He desperately wanted to immediately go open the parcel and gift its contents to their intended recipient, but his mornings had become an exercise in restraint – they were spent testing how long he would be able to remain inside his study, pretending to deal with matters of the estate, before he managed to find some ridiculously weak excuse to set off in search of his wife?

Yesterday, he claimed he couldn’t wait for his meeting with Edward and needed someone trustworthy to immediately go over some calculations in the grains ledger. Thanks to that excuse, he was able to have her with him for the next two hours and could freely enjoy glancing at her as she intently worked on the calculations.

She was awfully clever, his wife. And witty. And interesting. Whenever he found her in Lady Burnham’s company, the older woman smiled knowingly at what she most likely considered calf love and for some inexplicable reason, he wasn’t vexed by it.

He genuinely liked Lady Burnham, and not only because of her sincere affection for his wife. They had dinner with her every night, with Edward and his wife joining them twice a week, and by now, they had spoken about many different topics and issues as they dined, and Talbot found himself not only respecting theolder woman’s opinions but also caring about what she had to say.
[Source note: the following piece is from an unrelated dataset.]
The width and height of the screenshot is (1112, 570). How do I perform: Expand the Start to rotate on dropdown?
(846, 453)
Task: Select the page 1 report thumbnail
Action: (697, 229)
He half-heartedly returned his gaze to Pratt’s letter, which detailed the latest news from their London circles – who lost big at White’s, who made an enviable purchase at Tattersall’s, who made a clever or unlikely match. News like this would have, at one time, been the highlight of Talbot’s day, and he’d eagerly await a letter from the city whenever he’d stayed at Norwich in the past. He was surprised to realise that he hardly gave any thought to his usual circles and pastimes these days.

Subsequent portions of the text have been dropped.